I can point to similar examples of customer/integrator-inspired LG technologies that enable integrators to provide business-critical value to their customers in hospitality, corporate, healthcare and education. It’s exciting and rewarding to be a part of these professional collaborations. 

What is LG’s strategy on innovation?
LG is all about purposeful innovation. Consider LG OLED technology – best-in-class viewing angle, perfect black, category-leading colour and phenomenal design – we’re deliberate and detailed about understanding how the technology will be deployed, installed, used and maintained in all of the various verticals we serve. We’re determined to deliver the right tools to ensure integrators and end-users are successful today and in the future.

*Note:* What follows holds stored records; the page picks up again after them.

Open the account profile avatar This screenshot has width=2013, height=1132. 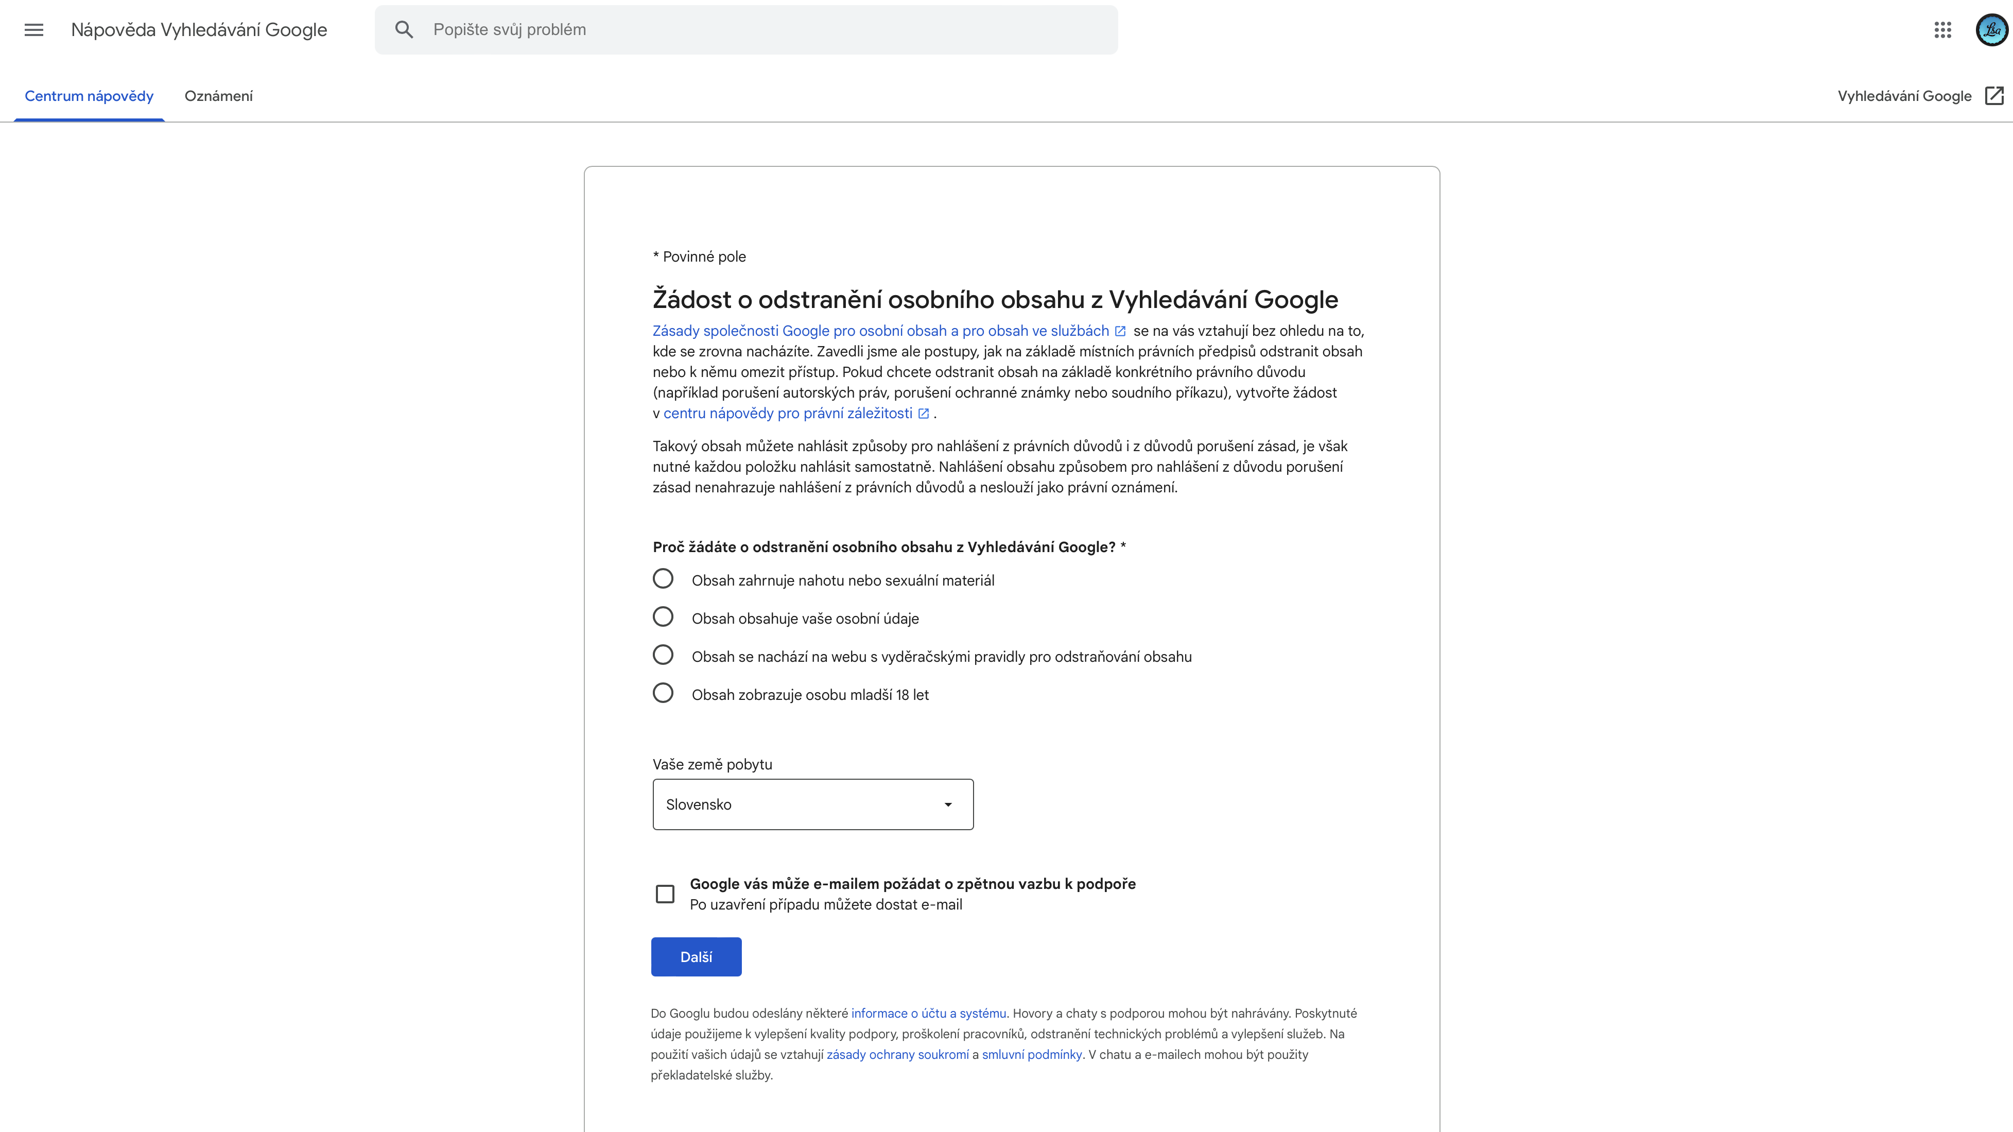coord(1991,30)
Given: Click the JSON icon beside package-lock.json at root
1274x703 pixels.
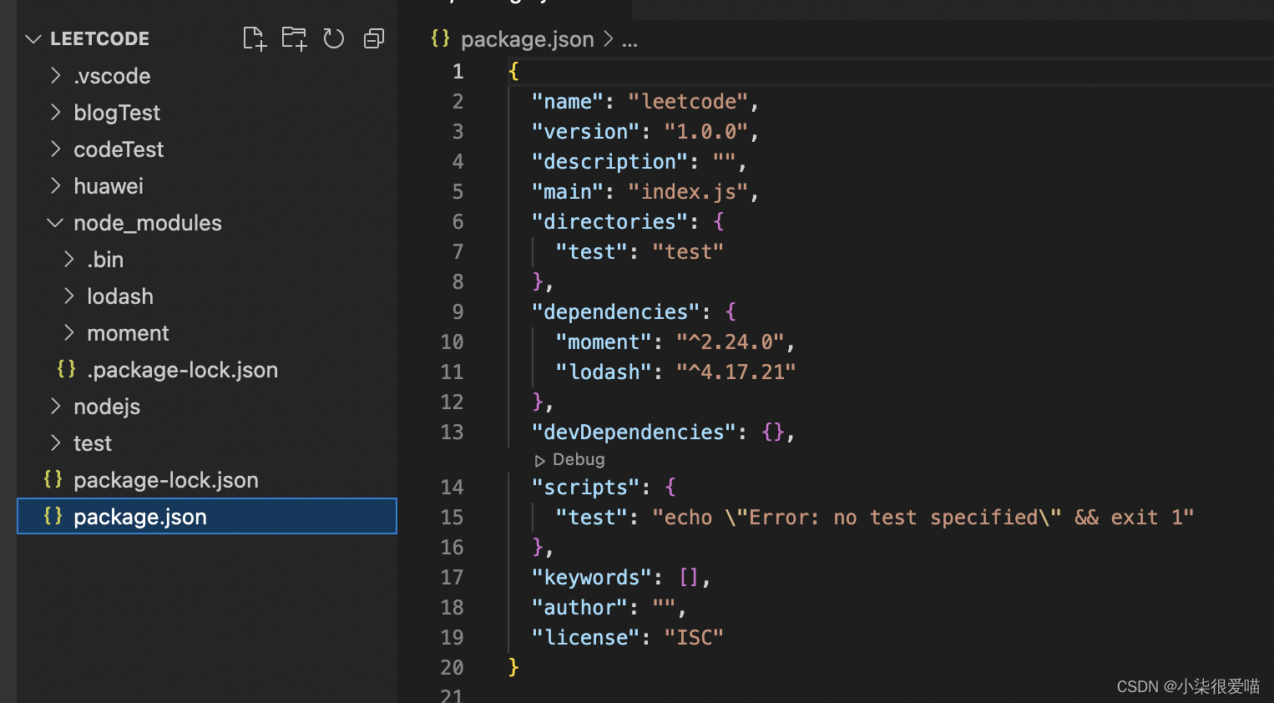Looking at the screenshot, I should (53, 479).
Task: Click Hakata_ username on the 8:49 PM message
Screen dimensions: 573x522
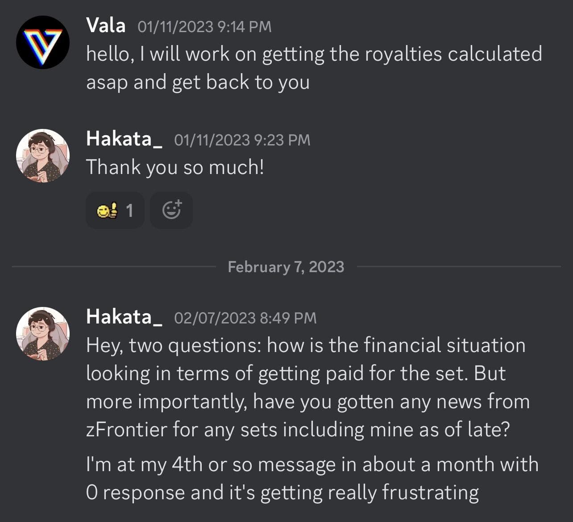Action: [124, 317]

Our innovation strategy begins in the marketplace with the integrators (business owners, managers and installers) and the end users in the verticals. We inform it with experience from other markets — for instance IT into AV — and we also apply pure research to every challenge, but we start off thinking about the worker on the job and we explore ways to make their job easier. We speak to the people who program software in the back office, and once we become aware of the pain points, that’s the impetus for purposeful innovation.

What do you think will be the major stories from InfoComm this year?
I think the realisation that AV has turned a corner and that we’re now part of a larger ecosystem with other technologies from the IT, life safety, security, AI and automation domains. Our role is increasingly well-defined as the manufacturer brands, and systems integrators who deliver the experience. Others have their roles, but we’re responsible for delivering delight while also respecting the infrastructure and security concerns of others at the table. That realisation is a major step forward for our industry. 

What will LG be emphasising at the show?
Our message at InfoComm will focus on the critical importance of professional-grade display devices that are high-performing, reliable and deliver a delightful experience. Case in point, our transparent OLED that enables systems integrators to engineer impactful experiences in retail, hospitality, healthcare and corporate environments. The combined impact of stunning displays and clever, creative content is transformative in stores, hotels and restaurants, clinics and corporate lobbies.

If you consider the potential of transparent LG OLED to do exactly this, the possibilities are endless. With LG OLED and our transparent LED film, integrators can look at new surfaces within the built environment and can take virtually any piece of glass and make it a display.

How do you think the global AV systems integration community can sustain strong relevance and deliver value in the years ahead?
As an industry and a community, we need a collective appreciation of the value chain and our respective roles as manufacturers, systems integrators and consultants, etc. We need to know and understand the adjacent participants in the value chain and, based on that information, create a broader, stronger understanding of the value – and the chain.

Where do you think the strongest opportunities lie?
I think if you look at the global business and how we’ve all made systems more affordable, easier to deploy and use and more impressive and delightful, there is considerable opportunity for growth. But this growth requires an acknowledgement that this is a B2B market and not one of box-stuffers, prosumers and commodities. Our brands – that of LG and other manufacturers, but also of AVIXA and the systems integration firms – need to have meaning, and that goes back to the value chain.

The opportunity is there for the taking. We just need to be bold and grasp it.